Fig. 1. Multiomic profiling of human alcohol-associated liver diseases.

a Schematic summarizing single nuclear isolation from human liver samples and transcriptomics using multiomic and deep sequencing approaches. (Created in BioRender. Das, D. (2025) https://BioRender.com/mskjuhf). b rnaUMAP showing distinct cell populations identified from multiomic profiling at single-cell resolution from over 27,000 liver nuclei from 15 individuals (n = 5 each). c Distribution of various liver cells in unaffected and alcohol-associated liver disease (ALD) patients. AC and SAH showed an increased number of non-hepatocyte (NPC) cells. Non-directional Chi-squared test was performed cell numbers showed a p-value < 0.0001, indicating statistically significant change in cell populations depending on conditions. d Distribution of porto-central coordinate ${\eta }_i$ values in unaffected liver, AC, and SAH conditions. The histogram shows the frequency of cells at different ${\eta }_i$ values for each condition, followed by p-value from using two-sided Kolmogorov–Smirnov (K–S) test, which shows significant differences (p < 0.05) between unaffected and diseased distributions. e Cell type-specific changes in gene expression associated with ALD (examples shown in dot plot, left) and corresponding gene ontology analysis demonstrating affected processes (right). f Average Transcript per million (TPM) values of key pro-inflammatory cytokines as quantified from bulk RNA-seq. Correspoding Average TPM values are shown within each box of the heatmap. SAH severe alcohol-associated hepatitis, AC alcohol-associated cirrhosis.

Fig. 2. Altered immune milieu in ALD promotes a quasi-progenitor state of hepatocytes.

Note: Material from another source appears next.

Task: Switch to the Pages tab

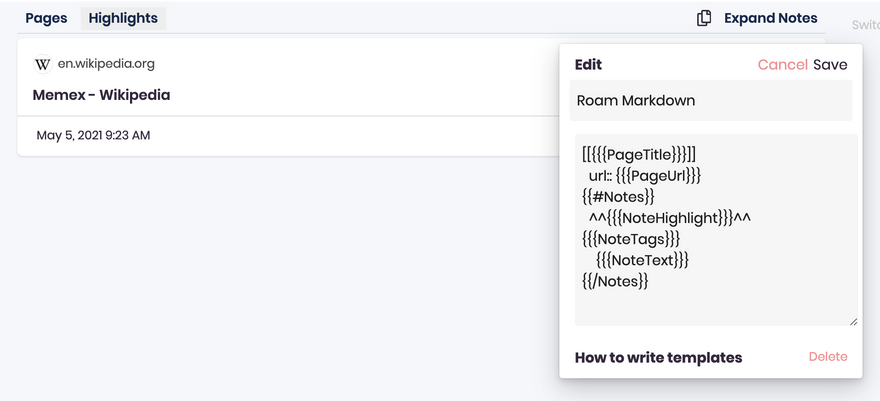Action: [46, 18]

a (top) Genome-wide Tn5 insertion enrichment plots around motifs for critical transcription factors regulating mature hepatocyte states—HNF4α, CEBPα, and FOXA2—showing their decreased activity in SAH and AC patients. (bottom) Genome accessibility around their respective chromatin loci is shown below each plot. b Genome-wide Tn5 insertion enrichment plots around motifs for critical transcription factors regulating fetal-like hepatocyte states—SOX9, RELA, and E2F1—showing their unchanged activity in ALD patients. Chromatin accessibility from snATAC-seq was assessed through Seurat and Signac pipelines (see “Methods”). c Feature plots showing expression levels of FOXA2 and SOX9 TFs from snRNA-seq. d Western blot images (above) and corresponding quantitations (below) showing expression levels of TF proteins from human liver lysates (n = 3 liver samples per condition). In (d, BOTTOM), individual data points report biological replicates, and centers and error bars represent mean and Standard deviation, respectively. Blots in (d, TOP) are a representative image of 3 individual western blot trials. Two-way ANOVA statistical test used in (f). * 0.01< p < 0.1, ** 0.001< p < 0.01. SAH severe alcohol-associated hepatitis, AC alcohol-associated cirrhosis.

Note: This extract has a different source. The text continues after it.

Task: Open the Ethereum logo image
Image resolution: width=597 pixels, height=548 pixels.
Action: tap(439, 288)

Fig. 3. Altered expression levels of RNA binding proteins in SAH and AC induce unique alternative splicing changes.

Scatter plot showing a correlation between gene expression and gene accessibility in a SAH vs unaffected hepatocytes and b Hepatocytes vs Kupffer cells, indicating that gene accessibility changes strikingly correlate with cell type-specific gene expression changes but not with pathogenic cell-state transitions. c Examples of concordance and discordance between gene accessibility and expression between SAH and unaffected hepatocytes. d Heatmap showing expression of top enriched RBPs across unaffected, SAH, and AC patients. e Western blot images and f corresponding quantification demonstrating protein expression levels of various developmentally regulated RBPs from human livers (n = 4 biological replicates). g Venn diagram showing the intersection of misregulated alternative splicing events in SAH and AC. h Distribution of alternative splicing events in SAH and AC patients. i Distribution of RNA binding motifs for developmentally regulated alternative splicing factors around AS events. In (f), individual data points report biological replicates, and centers and error bars represent mean and Standard deviation, respectively. Blots in (e) are a representative image of 3 individual western blot trials. Two-way ANOVA statistical test used in (f). In (i), Fisher’s exact test was used with correction for False discovery rate and a cutoff of q < 0.05. SAH severe alcohol-associated hepatitis, AC alcohol-associated cirrhosis.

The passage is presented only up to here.